Path: dp-news.maxwell.syr.edu!spool.maxwell.syr.edu!drn.maxwell.syr.edu!news.maxwell.syr.edu!elnk-pas-nf1!newsfeed.earthlink.net!pd7cy1no!shaw.ca!pd7tw1no.POSTED!53ab2750!not-for-mail
X-Trace-PostClient-IP: 24.81.152.157
From: paul c <toledobythesea@oohay.ac>
User-Agent: Mozilla Thunderbird 1.0.2 (Windows/20050317)
X-Accept-Language: en-us, en
MIME-Version: 1.0
Newsgroups: comp.databases.theory
Subject: Re: Normalisation
References: <c84875b1c20dd7a6409bb6359bd8a007@localhost.talkaboutdatabases.com> <PYCwe.133261$Sh1.7196835@phobos.telenet-ops.be> <7b0d3346c1251a60be0ada7868e198a2@localhost.talkaboutdatabases.com> <Vqgxe.134972$Ql.7257205@phobos.telenet-ops.be> <MPG.1d307df5fe83be4b9896c8@news.ntnu.no> <jfwxe.135559$Sl.7259257@phobos.telenet-ops.be> <MPG.1d30f54239ed91709896ce@news.ntnu.no> <iCCxe.135818$lx6.7272566@phobos.telenet-ops.be> <MPG.1d31f8b919b06d209896d0@news.ntnu.no> <ZaSxe.136291$Ql.7257205@phobos.telenet-ops.be> <MPG.1d32476ba73ac8229896d4@news.ntnu.no>
In-Reply-To: <MPG.1d32476ba73ac8229896d4@news.ntnu.no>
Content-Type: text/plain; charset=ISO-8859-15; format=flowed
Content-Transfer-Encoding: 7bit
Lines: 110
Message-ID: <anfye.157493$El.71359@pd7tw1no>
Date: Mon, 04 Jul 2005 18:39:02 GMT
NNTP-Posting-Host: 64.59.144.75
X-Complaints-To: abuse@shaw.ca
X-Trace: pd7tw1no 1120502342 64.59.144.75 (Mon, 04 Jul 2005 12:39:02 MDT)
NNTP-Posting-Date: Mon, 04 Jul 2005 12:39:02 MDT
Organization: Shaw Residential Internet
Xref: dp-news.maxwell.syr.edu comp.databases.theory:31991

Jon Heggland wrote:
> In article <ZaSxe.136291$Ql.7257205@phobos.telenet-ops.be>, 
> jan.hidders@REMOVETHIS.pandora.be says...
> 
>>>How do you define atomicity?
>>
>>Roughly, I would say that it means that all your data manipulation can 
>>be expressed as operations over a signature that consists only of (1) 
>>domains described by an abstract data type and (2) relations that 
>>contain in their fields only values from these domains.
> 
> 
> I can't make heads or tails of this. Operations over a signature? 
> Domains described by an abstract data type? Is a domain not the same as 
> a data type? Can a data type describe several domains? And again with 
> the "abstract"---does your atomicity require that all data types be 
> abstract? What, then, is a concrete (or non-abstract) data type, and why 
> is it not allowed? Are relation types not (abstract) data types? How 
> about set types?
> 
> 
>>An unnest operation, for example, cannot be described in that way.
> 
> 
> What if I define an unnest operator that "unnests" strings in a 
> corresponding manner?
> 
> Anyway, let me rephrase my initial question.
> What is an atomic datatype/domain?

i may look foolish for jumping into this thread so late, but here's what 
i think anyway.  it just seems to me that the RM itself defines very 
little which leaves many things it doesn't define.  so my knee-jerk 
reaction is to say that what's not in the RM shouldn't be implemented in 
the RM part of a RDBMS.  i'd say it must be understood that when people 
talk of atomic things, they mean atomic as far as the RM is concerned, 
not necessarily as far as some other definition or concept is concerned, 
such as a postal address or infinity.  so there has to be some 
'conceptual separation' that is preserved once we try to 'get physical' 
(i'm tempted to underline the word 'separation', but i don't know how!)

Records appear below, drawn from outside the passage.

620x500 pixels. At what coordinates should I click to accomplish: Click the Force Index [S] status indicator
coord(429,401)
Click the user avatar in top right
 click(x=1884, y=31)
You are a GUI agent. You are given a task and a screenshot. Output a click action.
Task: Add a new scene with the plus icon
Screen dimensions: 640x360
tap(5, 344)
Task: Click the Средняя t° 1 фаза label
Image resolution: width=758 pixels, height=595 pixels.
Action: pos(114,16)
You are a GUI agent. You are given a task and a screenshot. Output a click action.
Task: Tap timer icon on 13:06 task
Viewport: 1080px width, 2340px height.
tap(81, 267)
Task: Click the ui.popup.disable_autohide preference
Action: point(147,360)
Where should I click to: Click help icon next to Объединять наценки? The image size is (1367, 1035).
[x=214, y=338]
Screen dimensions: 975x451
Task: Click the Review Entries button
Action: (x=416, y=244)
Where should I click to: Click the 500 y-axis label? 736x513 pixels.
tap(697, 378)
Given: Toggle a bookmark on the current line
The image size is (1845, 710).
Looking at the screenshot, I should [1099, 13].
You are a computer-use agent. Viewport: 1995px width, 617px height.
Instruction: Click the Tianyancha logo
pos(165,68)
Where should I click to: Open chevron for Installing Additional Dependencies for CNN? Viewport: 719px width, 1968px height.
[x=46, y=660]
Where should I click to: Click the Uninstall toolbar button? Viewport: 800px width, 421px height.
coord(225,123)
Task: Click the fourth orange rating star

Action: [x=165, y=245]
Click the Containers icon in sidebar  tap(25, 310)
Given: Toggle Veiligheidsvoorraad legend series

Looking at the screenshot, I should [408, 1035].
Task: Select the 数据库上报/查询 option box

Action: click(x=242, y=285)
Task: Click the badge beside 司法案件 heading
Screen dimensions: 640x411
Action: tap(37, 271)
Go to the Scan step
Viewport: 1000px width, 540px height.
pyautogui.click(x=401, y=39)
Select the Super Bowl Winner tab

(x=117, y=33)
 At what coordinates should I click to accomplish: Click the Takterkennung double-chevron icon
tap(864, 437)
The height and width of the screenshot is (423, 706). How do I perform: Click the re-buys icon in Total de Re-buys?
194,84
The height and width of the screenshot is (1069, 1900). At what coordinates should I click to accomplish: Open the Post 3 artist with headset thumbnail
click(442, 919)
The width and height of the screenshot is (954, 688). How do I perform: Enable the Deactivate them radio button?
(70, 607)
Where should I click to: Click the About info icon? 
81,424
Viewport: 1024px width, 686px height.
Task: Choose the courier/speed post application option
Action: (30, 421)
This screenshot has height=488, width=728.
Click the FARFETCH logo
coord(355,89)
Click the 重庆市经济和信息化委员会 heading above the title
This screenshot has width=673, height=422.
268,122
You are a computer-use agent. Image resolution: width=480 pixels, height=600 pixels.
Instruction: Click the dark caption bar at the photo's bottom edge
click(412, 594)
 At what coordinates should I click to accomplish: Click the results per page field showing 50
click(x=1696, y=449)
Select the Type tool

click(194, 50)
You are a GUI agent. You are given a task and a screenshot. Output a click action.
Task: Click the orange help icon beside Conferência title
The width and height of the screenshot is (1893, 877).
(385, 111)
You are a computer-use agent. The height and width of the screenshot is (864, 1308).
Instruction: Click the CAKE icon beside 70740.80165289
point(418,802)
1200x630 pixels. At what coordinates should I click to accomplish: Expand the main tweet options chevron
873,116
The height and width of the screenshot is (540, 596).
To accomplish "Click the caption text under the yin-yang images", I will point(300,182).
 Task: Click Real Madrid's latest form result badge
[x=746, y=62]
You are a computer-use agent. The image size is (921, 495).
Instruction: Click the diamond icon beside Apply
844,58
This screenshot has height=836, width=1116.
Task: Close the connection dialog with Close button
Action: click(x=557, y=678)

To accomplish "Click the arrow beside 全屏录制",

based on this, i'd say that an 'atomic datatype/domain' is one whose 
values the RM is able to relate (ie. perform whatever operations are 
defined to be relational) to values of the domain or other domains 
without knowledge of the structure and operations of the domains 
involved.  in this sense, the domain is a kind of 'black box' to the RM.

in practice, there must be some agreed protocol between the RM and the 
party that does have such knowledge.  that party could be machine code 
or human interaction, although i think most people would expect it to be 
code.

the protocol would be needed most obviously so that the RM would know in 
what form, for example what bit configuration, to store values or 
present them to the party that does understand those values in a way 
that doesn't undercut consistent behaviour in the future.  i'd say this 
means that the RM cannot itself even decide equality.  it should 
theoretically always have to inquire of some outside party whether two 
values are 'equal'.  (if there is any respected definition of the RM 
that does claim to define equality, i'd like to see it.)

from an implementation point-of-view, this could mean that domain 
support might make use of the RM without the original RDBMS even 
'knowing' about it.

without being deeply familiar with any so-called RDBMS's, i'll stick my 
neck out and state that most implementations have probably made the 
mistake of not separating the relational operators from those that are 
peculiar to a domain.  i'd say part of the reason has been fear of poor 
performance.

the term 'scalar' wrt domains has shown up in recent years.  i gather 
that that term is intended to remove certain kinds of context from 
domain values, such as relations such as coordinate systems they might 
have with each other.  if the term makes sense, then to me it suggests 
that a RDBMS might not even store a particular value, rather some 
surrogate.  perhaps 'place-holder' is a better term.  the RM part of a 
RDBMS wouldn't be any the wiser if that were done (assuming there is 
some protocol for presentation).

if this makes any sense, then i'd say that when we think about 
implementations, the purely relational support ought to be the smallest 
part of a system and would not need much 'maintenance' apart from 
optimizations that occur to people after they have implemented the RM. 
the domain support work might be endless, just like newsgroup posts 
about nulls.

> What is a non-atomic datatype/domain?

wouldn't it be one that the RM part of the RDBMS is able to encode or 
decipher or somehow apply without help?

> What bad happens if you allow a non-atomic datatype in a relation?

i think this question really means what bad thing happens if a relation 
has a datatype that the RM doesn't have some protocol for presenting to 
another party.  the risk is that the RDBMS will then try to do things 
itself with the domain.  if that happens, the advantage of the theory 
may be lost (the advantage being the same as any theory - being able to 
predict behaviour without duplicating it, witness FD's and tables with 
empty columns, among many others).  the domain support should rely on 
its own theory whatever that theory is - for example, number theory, 
regular patterns etc.

having said that, when it comes to implementation, RVA's do seem to cry 
out for recursion, because the RM already has the operations to enable them.

just my current opinion, not trying to ram it down anybody's throat.

p